Let me pause at the single most specific charge of the entire indictment: his use of a hardwood stake. The prosecutor pointed out that István Tóth wielded it so fiercely that the stake broke under the blows he meted out to the prisoners. István Tóth himself claimed to have brought the stake down to bear only “two or three times”, and then only to separate Milan Kojičin and Stevica Ostojin, who had come to blows themselves. Then again, using a stick is hardly the proper way to break up a fight. It is not easy to tell the difference between what seems natural in a given situation and wrought-up state of mind from what is truly natural. And if you cannot make that distinction, you will be held responsible when the situation has changed.

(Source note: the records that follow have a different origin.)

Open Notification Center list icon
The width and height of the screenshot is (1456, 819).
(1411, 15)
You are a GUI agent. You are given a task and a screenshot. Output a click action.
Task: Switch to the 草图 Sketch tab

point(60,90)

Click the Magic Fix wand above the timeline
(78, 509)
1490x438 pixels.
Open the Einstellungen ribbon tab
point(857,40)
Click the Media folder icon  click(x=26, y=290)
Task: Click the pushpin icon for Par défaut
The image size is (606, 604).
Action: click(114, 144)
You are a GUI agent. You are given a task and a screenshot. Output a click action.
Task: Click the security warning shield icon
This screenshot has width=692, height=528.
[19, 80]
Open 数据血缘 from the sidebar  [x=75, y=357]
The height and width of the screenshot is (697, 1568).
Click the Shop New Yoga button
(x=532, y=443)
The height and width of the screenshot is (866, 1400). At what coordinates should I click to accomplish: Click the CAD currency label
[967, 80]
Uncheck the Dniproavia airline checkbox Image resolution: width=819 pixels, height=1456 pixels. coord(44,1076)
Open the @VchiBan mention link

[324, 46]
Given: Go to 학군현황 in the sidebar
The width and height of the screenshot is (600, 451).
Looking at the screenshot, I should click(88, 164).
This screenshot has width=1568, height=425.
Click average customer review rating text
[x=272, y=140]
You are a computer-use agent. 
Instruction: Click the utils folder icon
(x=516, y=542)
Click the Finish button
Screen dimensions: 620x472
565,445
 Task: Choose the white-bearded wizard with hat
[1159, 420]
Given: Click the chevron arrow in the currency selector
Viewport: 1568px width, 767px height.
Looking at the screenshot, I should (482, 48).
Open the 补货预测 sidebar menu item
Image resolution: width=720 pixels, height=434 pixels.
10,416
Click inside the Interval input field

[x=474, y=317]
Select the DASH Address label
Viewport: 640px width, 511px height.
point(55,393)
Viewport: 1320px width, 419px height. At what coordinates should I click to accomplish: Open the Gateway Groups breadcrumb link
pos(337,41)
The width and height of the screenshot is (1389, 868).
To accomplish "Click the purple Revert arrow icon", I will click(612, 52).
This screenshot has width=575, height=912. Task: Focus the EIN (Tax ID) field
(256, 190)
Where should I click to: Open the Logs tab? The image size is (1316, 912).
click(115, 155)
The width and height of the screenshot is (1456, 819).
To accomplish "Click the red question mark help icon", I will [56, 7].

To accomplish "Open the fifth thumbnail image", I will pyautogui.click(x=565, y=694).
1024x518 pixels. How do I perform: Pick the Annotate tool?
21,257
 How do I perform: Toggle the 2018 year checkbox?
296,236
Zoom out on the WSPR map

It is conceivable that István Tóth treated the prisoners more leniently than the other guards did, perhaps even helping them here and there. At least this much is hinted at by the testimony of several former prisoners, based on which the local People’s Committee determined that he had not committed any egregious offence. However, he did not, and could not, back out of all expectations, and for this he must be condemned with good reason. His guilt is compounded by the notoriety of the Macahalma camp. In 1950, it was virtually impossible to acquit anyone who had served as a guard there. True enough, István Tóth hastened to join the partisans after the liquidation of the camp, although the prosecutor argued, correctly by any reckoning, that he had not done so out of sincere conviction. One might add that neither was it sincere conviction that had led him to agree to serve in the camp in the first place.

István Tóth, the defendant “reportedly without criminal record”, was sentenced to three years in prison. I am not sure he comprehended everything that happened to him in his life. In his diary, Márai quotes a sentence by Lermontov’s orderly. When asked by the poet whether he understood his poems, the orderly replied, “If I understood them, they would not be poems”. For his part, István Tóth could have rightly said: “If I understood it, it would not be life.”